She’s never been hot. Now she’s a piece of jerky with silicone.
Posh Spice is still my hero…. why?…. because she usually has really cute shoes on.
I would break out my Mr. Magoo glasses and try to hit her micropooper, just to give her a proper welcome to the States.
of all the work this stick insect has had done, whyyy not fix that SNOUT she calls a nose? i can see her fuckin brain when i look at her pictures head on.
WALLY please pretty please with sugar on top – the dogs are mildly funny but PLEASE remove the old hag’s photo – if I were 80 I would look better than that. Damn, you can be obtuse….
I like it!
21. … with my microschlong, of course. All the while, David would pound my American ass hard enough to make King George smile.
She’s fat alright… Phat! ;-)
where’s Victoria’s ass?I’ll bet David is having sometimes wet dreams about having her two soccer-ball implants.What he’s got now are the two poles of the goal.
Who is she, what is she? What does she do? She makes Paris Hilton seem interesting and deep, warm and lovely.
Don’ be insultin’ no cows, meng.
#22, Awwww that’s what I was gonna say.
Oh well. Instead I’ll say “Tell me what you want, what you really really want”
“I’ll tell you what I want, what I really really want”
I wanna
I wanna
I don’t know the rest…so….
In conclusion, I didn’t know they made clothing in negative sizes?!? Weeeeeird.
I want a girl with the right allocations, who’s fast and thorough and sharp as a tack, she’s playing with her jewelry, she’s putting up her hair, she’s touring the facility and picking up slack.
If I wasn’t so fat I would like to be bent like Beckham.
i want a girl with extensions in her hair,
bamboo earrings, at least 2 pair.
Her husband makes me want to wreck a home.
my caterer wants his vest back, oinkface, and wants to know why all the olives are gone, and why there are bags of olive vomit in the dumpster.

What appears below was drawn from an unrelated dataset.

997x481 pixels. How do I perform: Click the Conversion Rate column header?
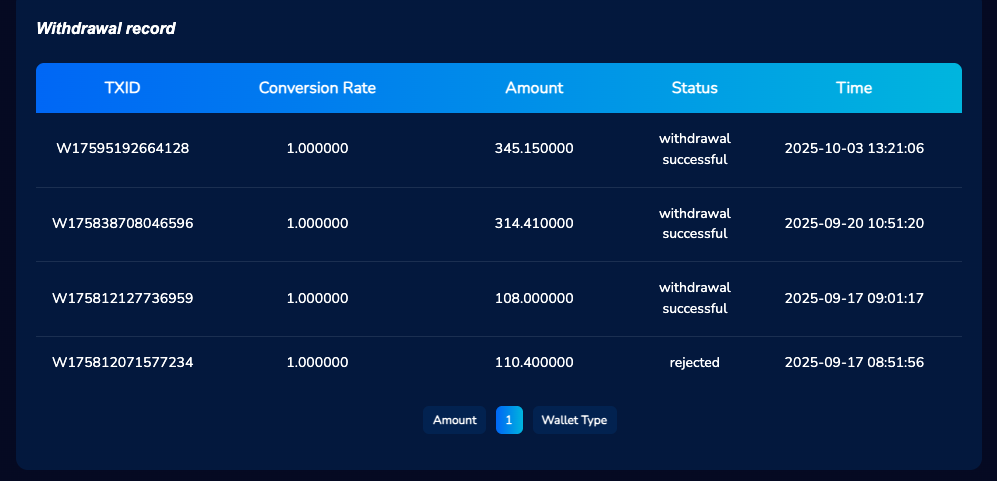tap(317, 88)
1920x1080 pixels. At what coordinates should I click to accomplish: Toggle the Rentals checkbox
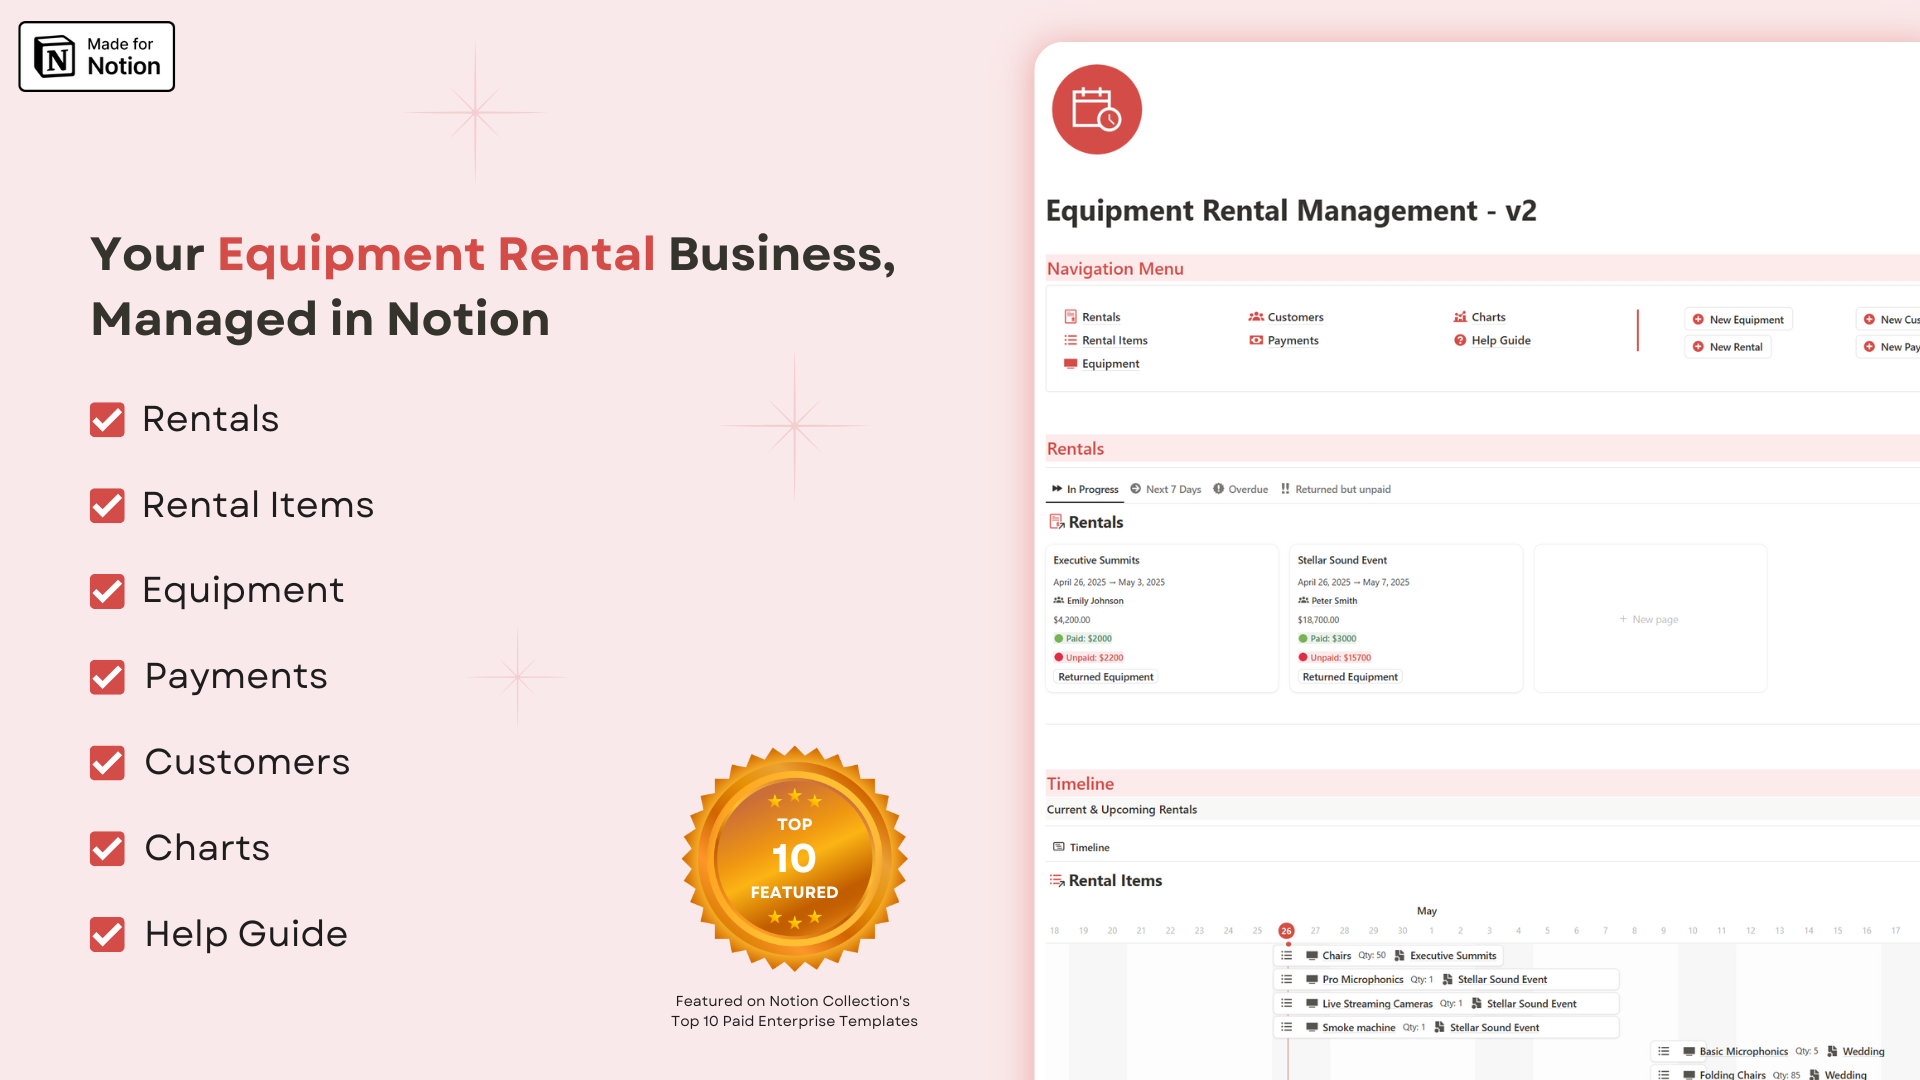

There is nothing more nasty than a white woman with no ass. Yuck!!
flat-bottomed pig nose and canoe-sized philtrum
OINK OINK
Doesn’t she now that those diet pills do have calories?! Moo, Victoria, moo!
Ugly blonde mop of hair, black clothing, bad skin, sunglasses, blank expressionless face, blobby nose…Andy Warhol is back!

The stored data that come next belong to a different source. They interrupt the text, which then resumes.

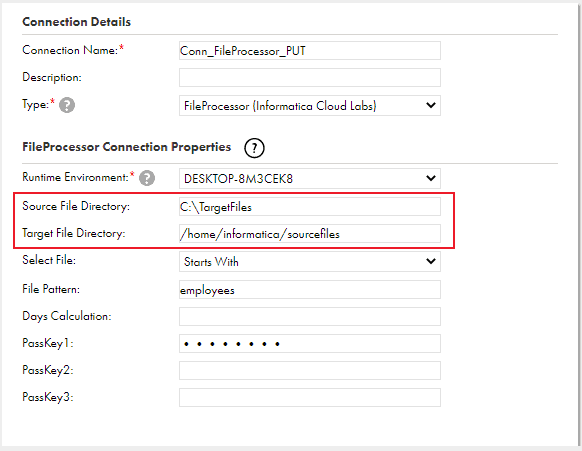
Task: Click the FileProcessor (Informatica Cloud Labs) combo box
Action: click(x=310, y=105)
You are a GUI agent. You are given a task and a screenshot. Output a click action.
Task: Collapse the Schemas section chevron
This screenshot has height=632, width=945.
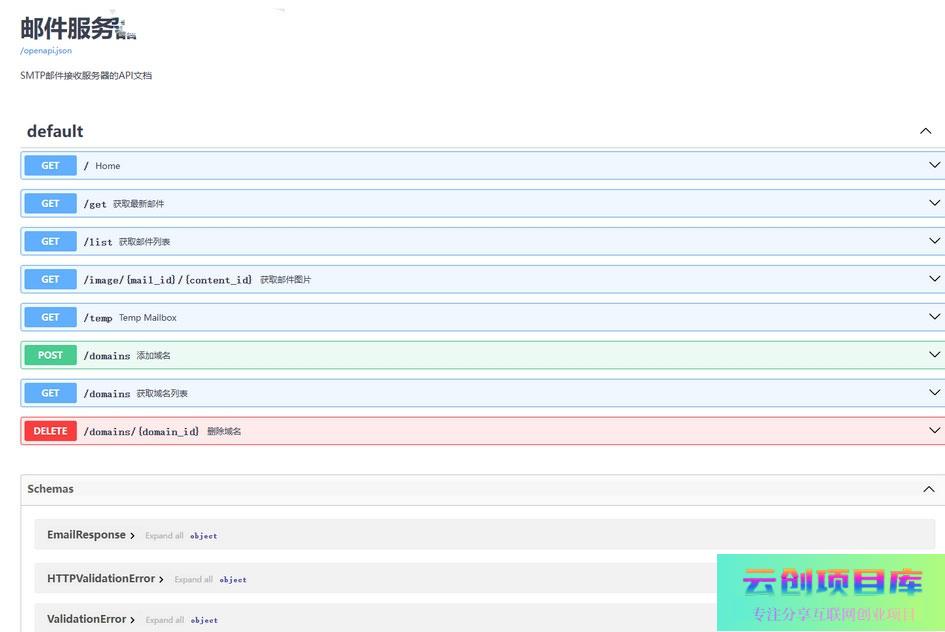coord(927,489)
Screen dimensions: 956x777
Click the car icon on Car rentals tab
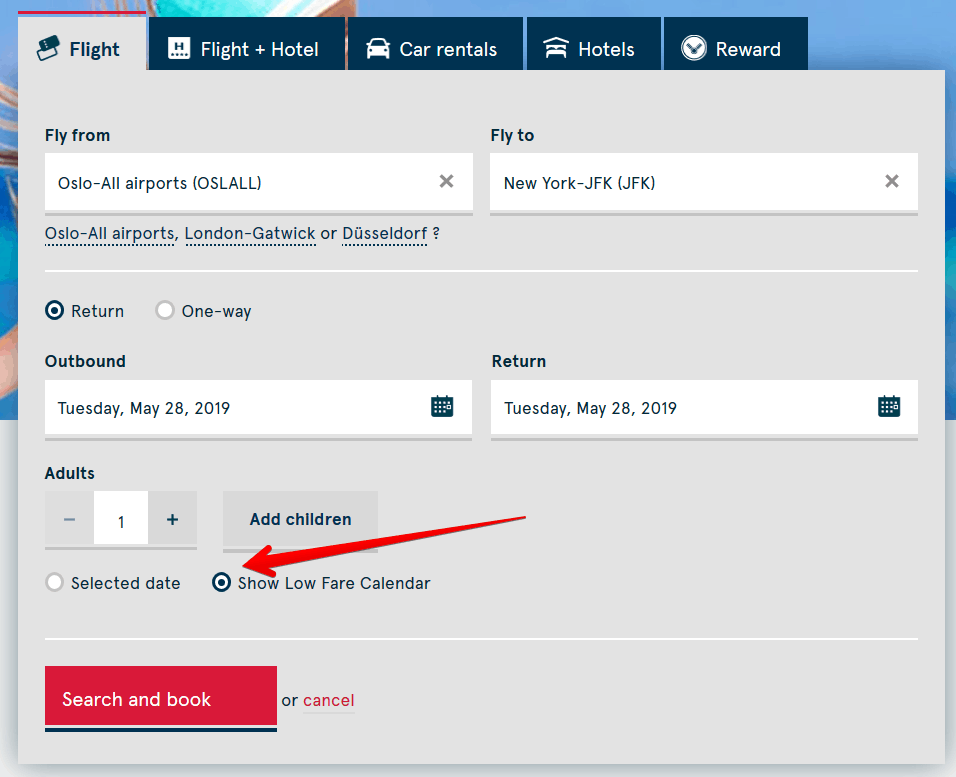coord(378,46)
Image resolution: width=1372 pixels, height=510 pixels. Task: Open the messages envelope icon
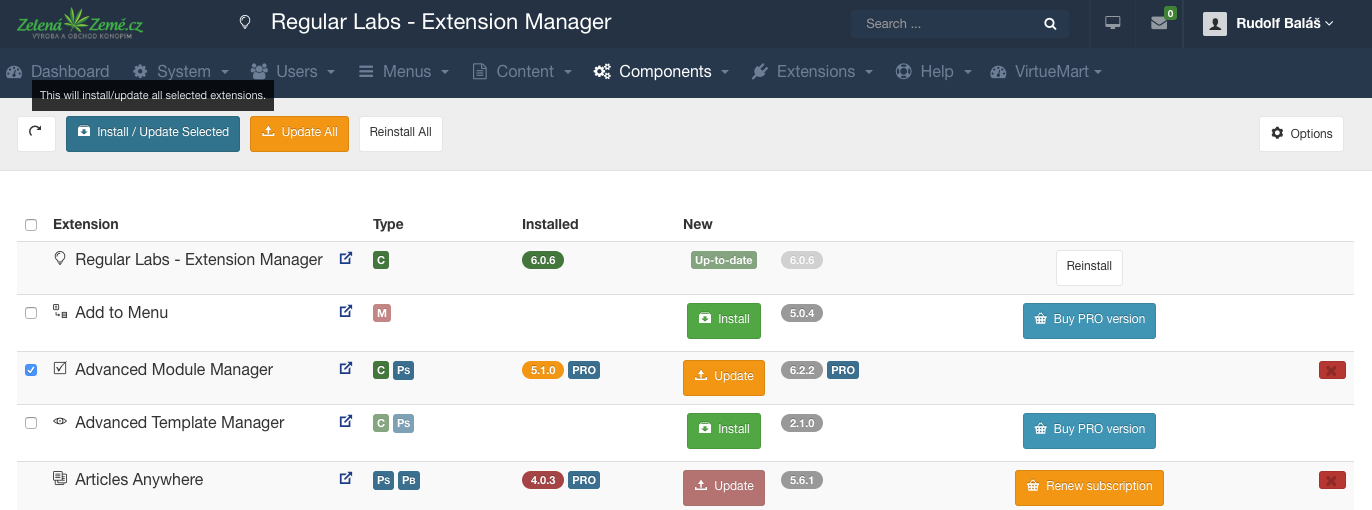click(x=1159, y=23)
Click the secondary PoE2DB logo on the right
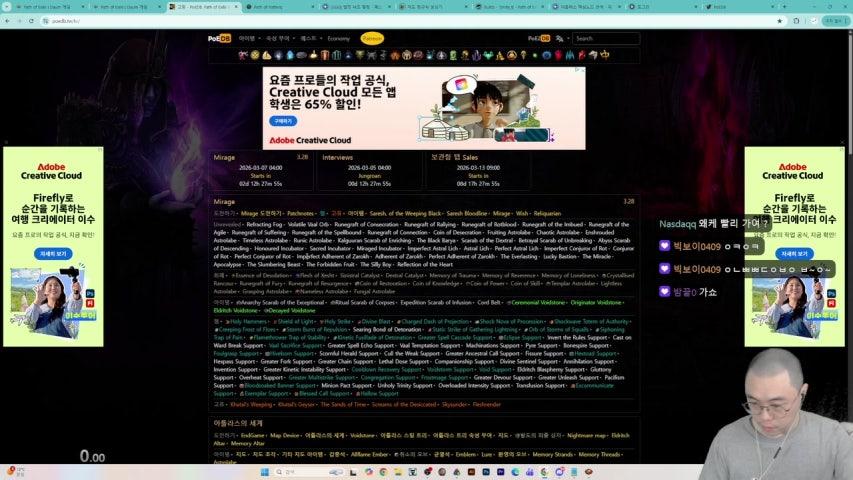853x480 pixels. (538, 38)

does she ever, ever SMILE???
and why is she out and about with danny partridge?
If you don’t know why this is news, why did you make it news?
Wow, in other news I took a massive dump today. Anyone wanna comment on that?
I just noticed, I’ve never seen a picture of her where her lips were closed. She’s always got that mouth-breathing slack-jawed expression on her face, like P-Diddy. I bet she snores like a Stihl saw.
she is still super hot and I am glad she will be in North America more. Hopefully she goes Hollywood and starts leaving her bra and panties at home more when she goes out. We love you Posh! and by love, i mean in the back seat of my Grand Am tonight.
Wally, showing me your magical computer skills (although I am suitably impressed) is like Beckham showing Dakota Fanning his soccer skills – everyone knows he can kick her ass, but should he??
She’s cute but better looking completely brunette. The streaks of blonde just don’t look right on her.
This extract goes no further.